Gastrointestinal disease by cytomegalovirus (CMV) is increasingly common in transplant patients. To a large extent this is due to the introduction of purine inhibitors in recent years,1 which may occur at any time during the follow up. Severe invasive CMV disease is not frequent since the instauration of early prevention and specific treatment strategies.2 Severe invasive CMV disease is defined as the presence of viral syndrome with CMV replication in blood and/or presence of the virus in the affected organ.3
In most cases, clinical suspicion of the disease is confirmed by the presence of viral replication in blood that is directly related to the presence of the disease.4,5 The technique used years ago was the determination of antigenaemia, which is an indirect marker of disseminated infection; now it has been replaced by PCR techniques, which are more sensitive (up to 93%).5 Those cases in with very low viral load in blood with or without viraemia, and with positive tissue immunohistochemistry, indicates reactivation of the disease in the colon mucosa without systemic translation, so cases of severe CMV disease are not common.6
We present the case of a transplant patient treated with mycophenolate mofetil, with severe CMV disease, who had an undetectable viral load by PCR. In this case, the histological and immunohistochemical studies, together with a high clinical suspicion of the disease, led to the diagnosis.

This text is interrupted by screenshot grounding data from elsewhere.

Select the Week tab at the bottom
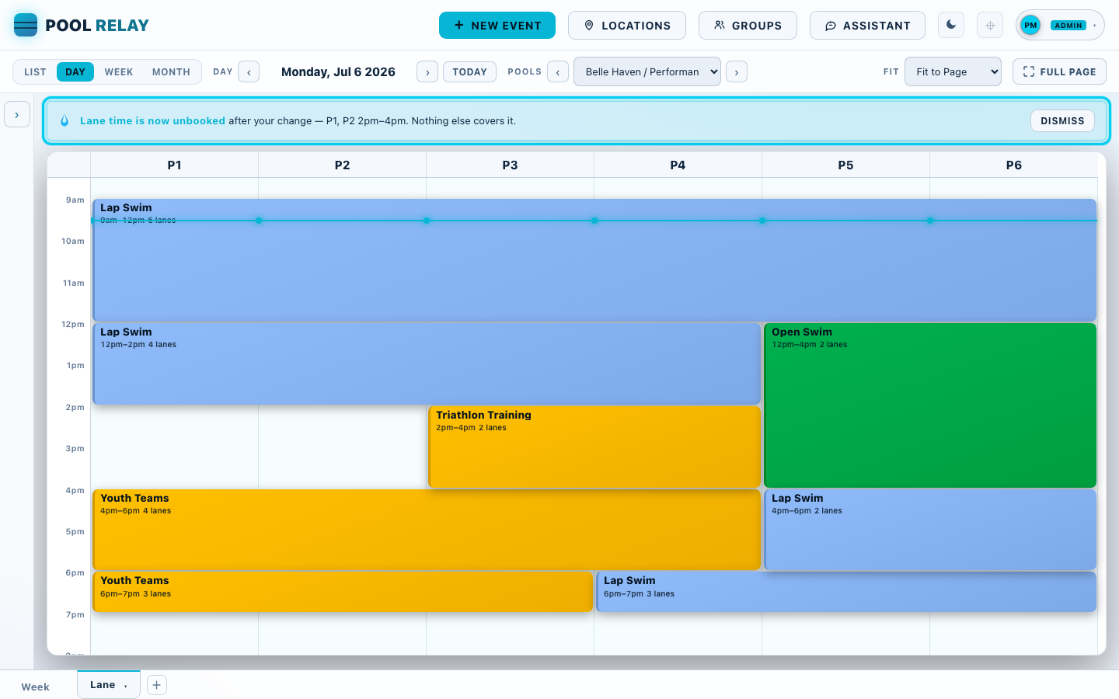Viewport: 1119px width, 699px height. [35, 687]
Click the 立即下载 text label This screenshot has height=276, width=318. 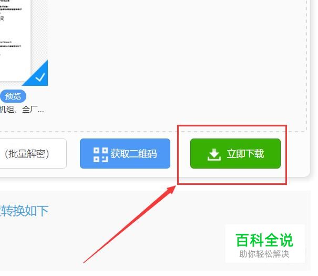(x=245, y=154)
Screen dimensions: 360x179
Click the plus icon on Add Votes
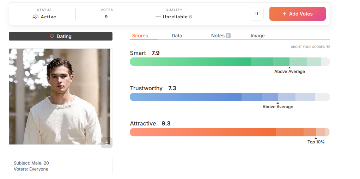[x=285, y=14]
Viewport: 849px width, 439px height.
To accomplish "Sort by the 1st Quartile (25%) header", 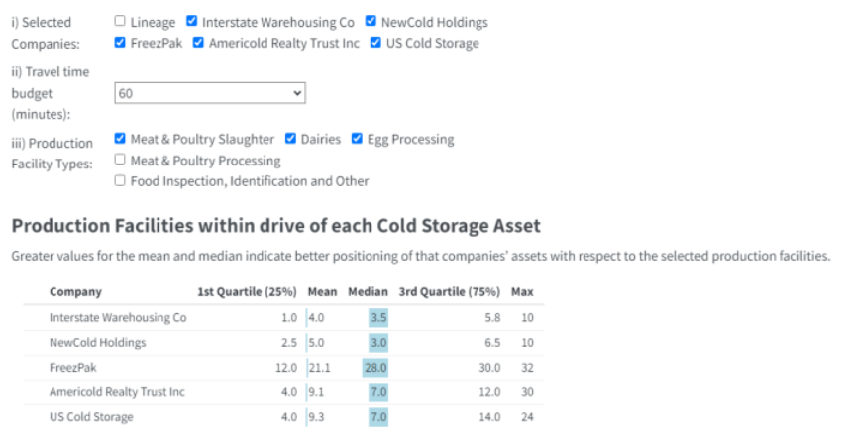I will click(248, 292).
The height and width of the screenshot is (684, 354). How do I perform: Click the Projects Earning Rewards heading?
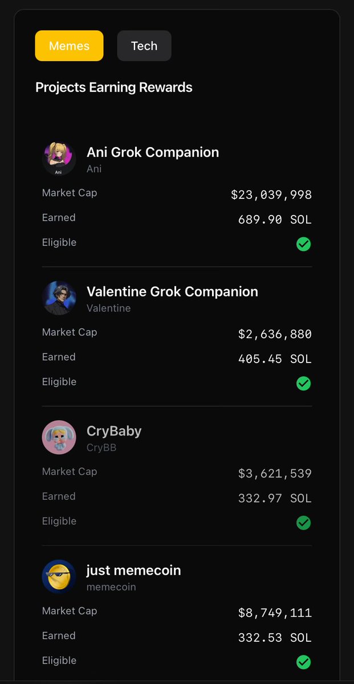(114, 87)
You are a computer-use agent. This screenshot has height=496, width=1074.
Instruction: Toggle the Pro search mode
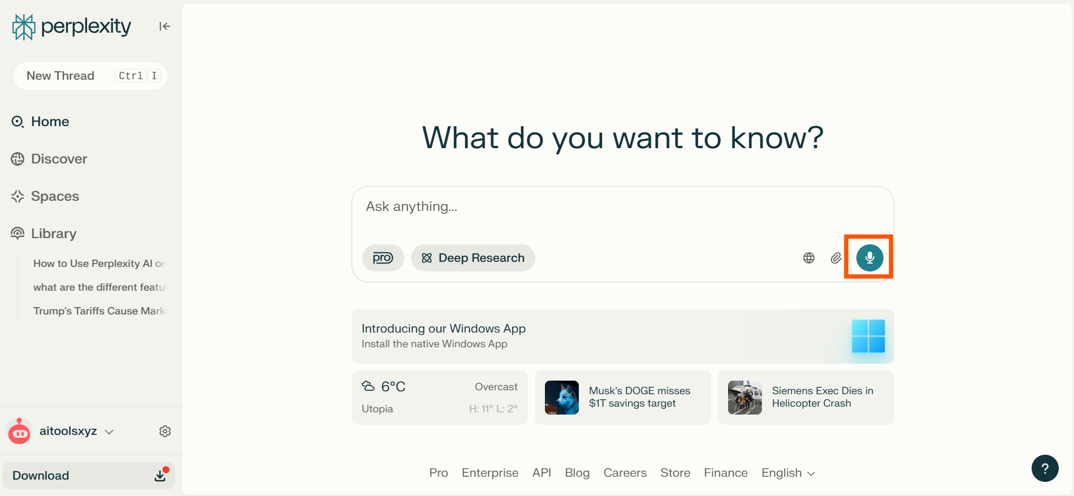pos(383,258)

The patient was a 59-year-old man with chronic kidney failure due to IgA nephropathy, with a history of hypertension, hypertensive heart disease, peripheral arteriopathy and posterior/inferior AMI, and with a first cadaveric renal transplant in 2000, with chronic graft nephropathy. He received a second kidney transplant, this time from a living donor, in 2012, requiring boluses of methylprednisolone, thymoglobulin and rituximab for acute antibody-mediated rejection (days +8 and +55 of transplantation), followed by immunosuppressive treatment with prednisone, mycophenolate and tacrolimus. Six months after the transplant, he went to the emergency room for watery diarrhoea during the last 13 days, without blood or mucous, with abdominal pain, fever and severe asthenia. Leukopenia (WBCs 2700/mm3), thrombocytopenia (platelets 89,000/mm3), elevated transaminases (AST 653, ALT 494 and GGT 1924U/l) and impaired kidney function (Cr: 4mg/dl). Stool culture and toxin were negative. The dose of mycophenolate was reduced with no improvement in symptoms, so PCR for CMV was requested which was negative (serum IgM levels: 0.12; negative). In view of the strong clinical suspicion, an endoscopy was performed, in which infectious colitis was observed in the rectum. Microscopic examination provided a clear diagnosis with the presence of large cells observed with eosinophilic cytoplasm, the presence of intranuclear inclusion bodies, and immunohistochemical staining was positive for CMV. Then, treatment with intravenous ganciclovir was initiated, the symptoms disappeared and the lab test parameters improved, with recovery of basal kidney function.
We believe it is important to maintain a high level of suspicion during post-transplant follow up and to keep in mind that the absence of viral replication in plasma does not rule out the diagnosis of disease.7 In these cases, it is necessary to perform endoscopy to identify the CMV in tissue by immunohistochemistry that has a high diagnostic yield.
Please cite this article as: Martín Escuer P, Alvarez Tundidor S, Ruiz-Zorrilla López C, Hernández García E, Oviedo Gómez V, Sousa Pérez F. La importancia del estudio histológico e inmunohistoquímico en el diagnóstico de la enfermedad grave por citomegalovirus con carga viral indetectable. Nefrologia. 2017;37:546–547.